At first everything seems too quiet but then I hear a rustling in the bushes a short distance away, on the very edge of the trees. I still. It's obviously small, whatever it is, but that doesn't mean it's any less dangerous than an Ukrainian Ironbelly. It strikes me suddenly that it'd be far more humiliating to be killed by a baby dragon than a fully grown one. Most people would undoubtedly think it a fitting end for a Malfoy.
A baby Antipodean Opaleye topples out of the bushes on unsteady legs. It's tiny… no bigger than my mum's Persian cat, though hopefully it's a bit less temperamental. I still bear scratch marks on my legs from that monster. The Opaleye studies me with glittering eyes and moves unsteadily closer.

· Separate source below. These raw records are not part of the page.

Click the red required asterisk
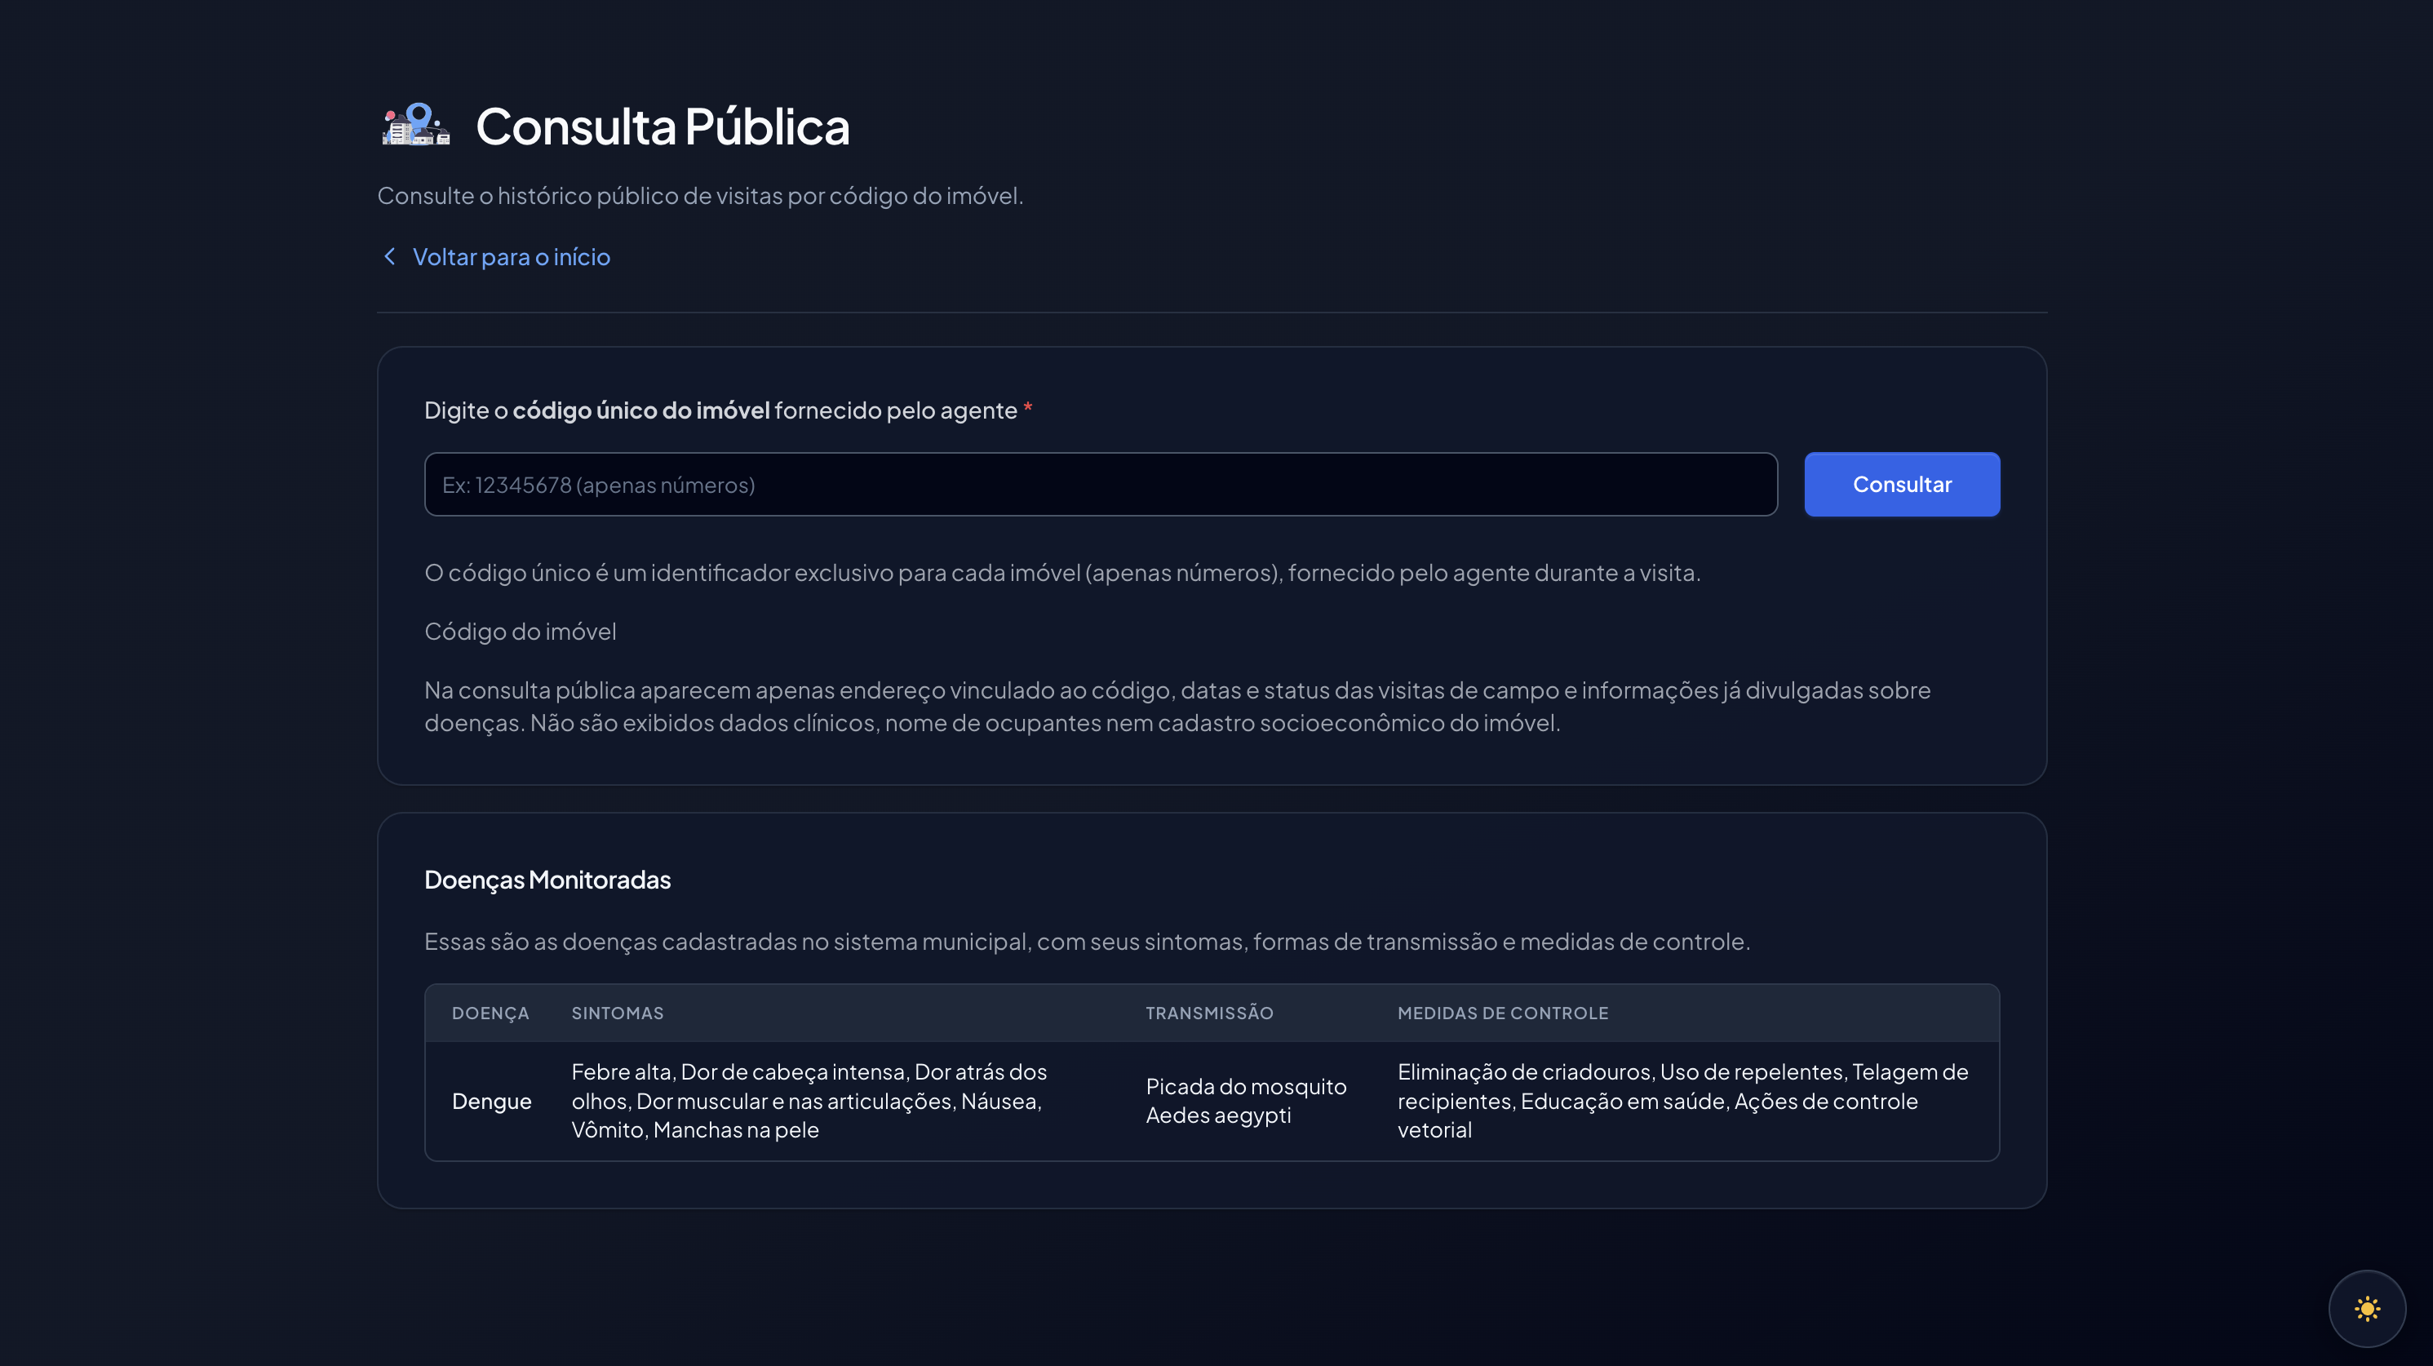 pyautogui.click(x=1028, y=408)
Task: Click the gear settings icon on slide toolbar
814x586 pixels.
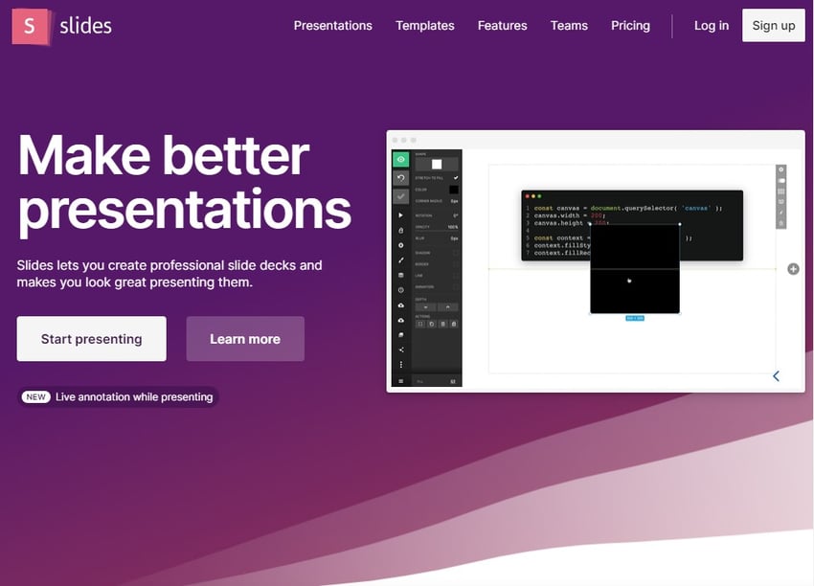Action: [781, 170]
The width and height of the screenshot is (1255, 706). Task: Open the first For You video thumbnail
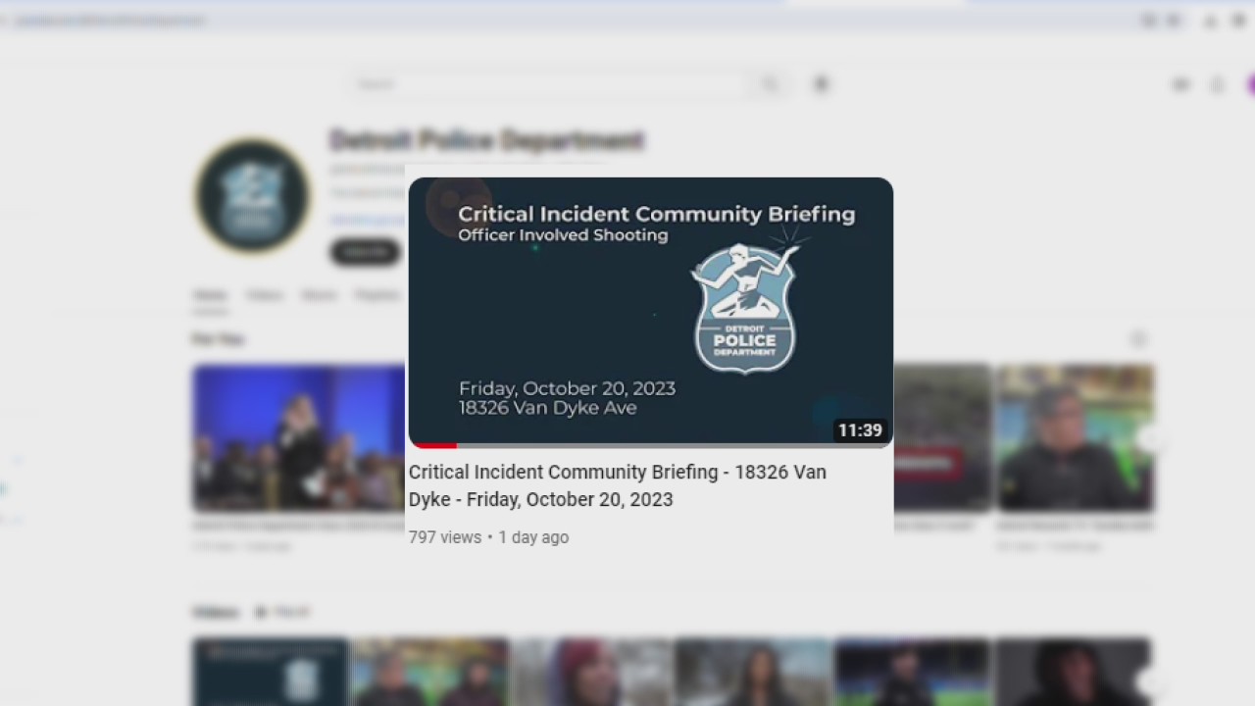(x=298, y=437)
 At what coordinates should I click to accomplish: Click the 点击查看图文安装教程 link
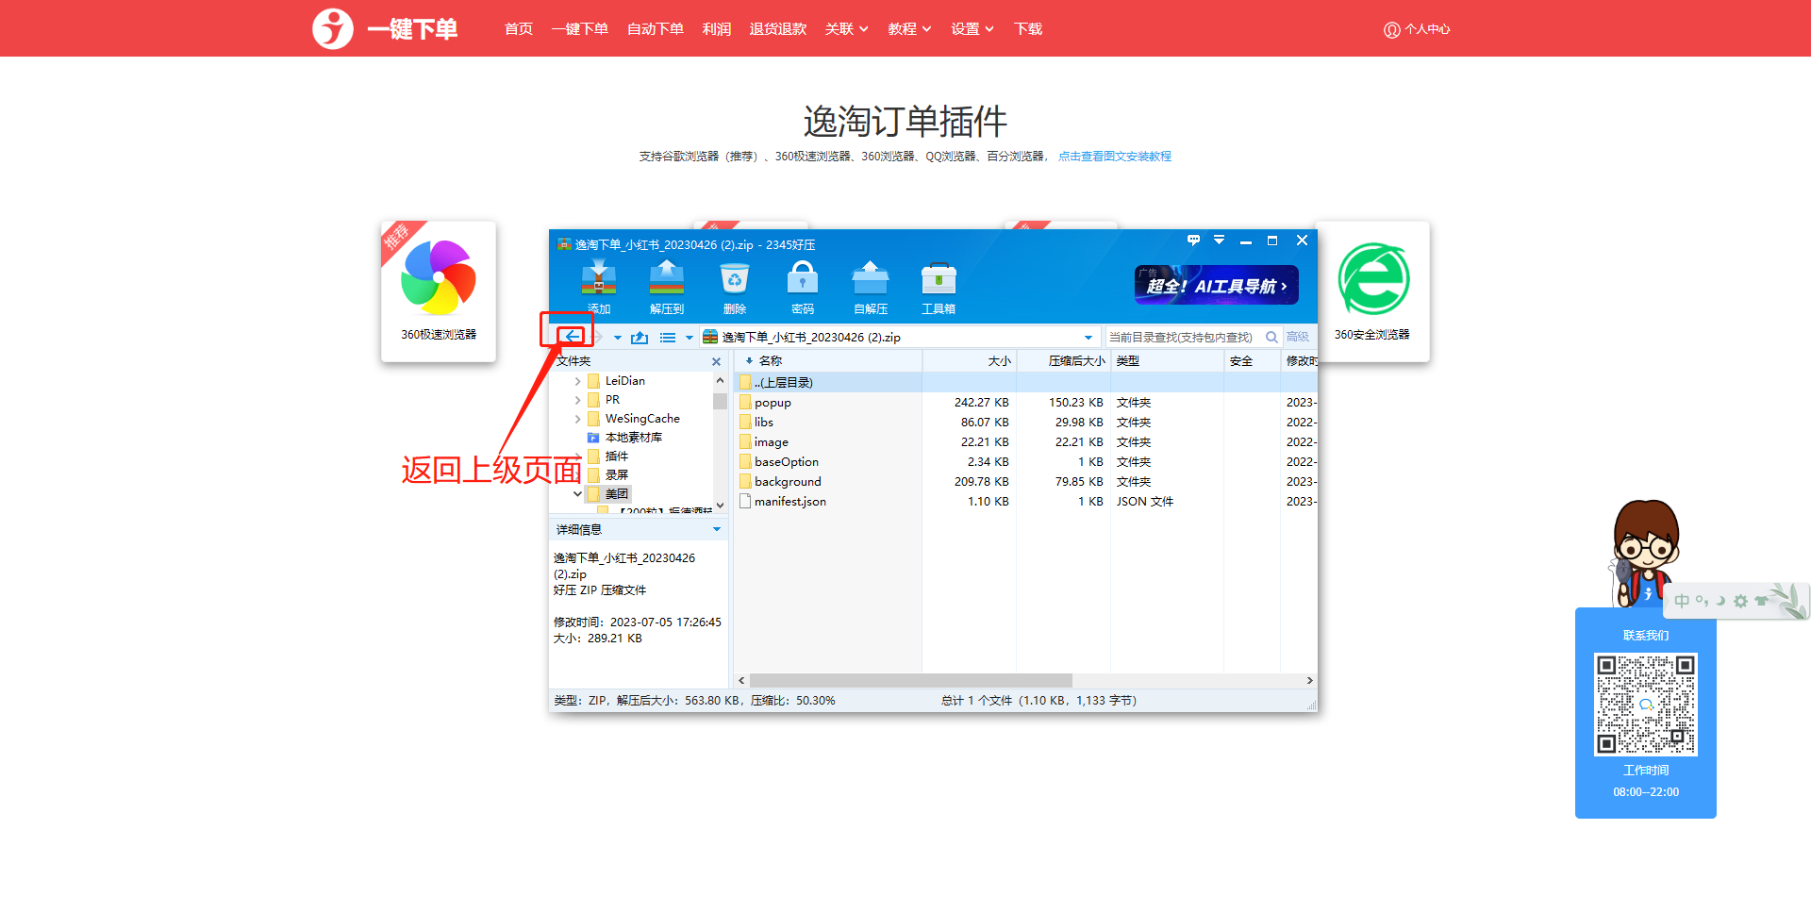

She's beautiful, I suppose... in the same way poisonous snakes can be. Her scales are iridescent and pearly, and seem to sparkle in the late afternoon sun.
Against my better judgment, I kneel down in front of the little creature as it hobbles toward me and when it's near enough, I brush the back of my fingers over its smooth scales. " 'Lo beautiful." She hiccups, sending her head over arse sprawled across the ground. I scoop her up gingerly, certain that this goes against some kind of reservation protocol and that her mother is soon to burst through the trees to tell me off for my impudence.
Her paper thin wings flap uselessly, brushing against my arm. It's a strange feeling to hold something alive in my hands, to feel as though my very existence isn't destruction.
And for the first time, I think I might be okay here.
A few minutes later, I let her go and she wanders back to the trees, glancing over at me with her bright eyes before disappearing into the foliage.
When I stand and turn back to camp, Potter's standing on the hill with his arms folded. Watching me. As our eyes meet, he doesn't bother turning away or pretending as though his attention hadn't been fixed on me for who knows how long. This is what we've been doing for the past seven years anyway. Watching each other. Two sides of the same coin.
He doesn't acknowledge me at all. Instead, he merely turns around to head back to our tent without so much as a nod or a wave.
xxx
The next morning comes far more quickly than I am accustomed, having grown used to sleeping until the sun was high in the sky since I left Hogwarts. Without anything to do, waking up early seems a bit pointless. Having been roused when the sun's still nothing more than a pink tinge in the sky makes me cranky and irritable, though that might be more to do with the fact that I've been denied my morning wank than anything else. Potter had woken me up ten minutes before breakfast, the bastard, and I'd sat through the meal, groggily shoving bits of toast into my dry mouth.
Not really the kind of breakfast I'm used to.
"… and then we make sure they're being kept at the proper temperature." Potter's just finished an extremely boring monologue which I suspect he's kept as dry as possible for my benefit. We're currently underground in a room that is kept at an insanely high temperature with a large fireplace at one end containing three Hungarian Horntail eggs. The walk down was fairly cool, but stepping into the room was like being hit head on with a wall of heat. It had been staggering to say the least.
"Their mother-"
"Is dead," Potter finishes for me without flinching, though his gaze softens a little as he studies the smooth, metallic-looking dragon eggs. His face is covered in a thin sheen of perspiration as is mine, I suspect. How horrifying.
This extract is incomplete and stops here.